[Task directions]: Give back only the line containing "The height and" and every line after it through the end of the data below, transcribed exactly.

Stored records:
== Segment start ==
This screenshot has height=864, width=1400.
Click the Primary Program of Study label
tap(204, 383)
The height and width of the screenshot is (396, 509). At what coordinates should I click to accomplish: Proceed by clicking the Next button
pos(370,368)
== Segment end ==
[Solution]:
The height and width of the screenshot is (396, 509). At what coordinates should I click to accomplish: Proceed by clicking the Next button
pos(370,368)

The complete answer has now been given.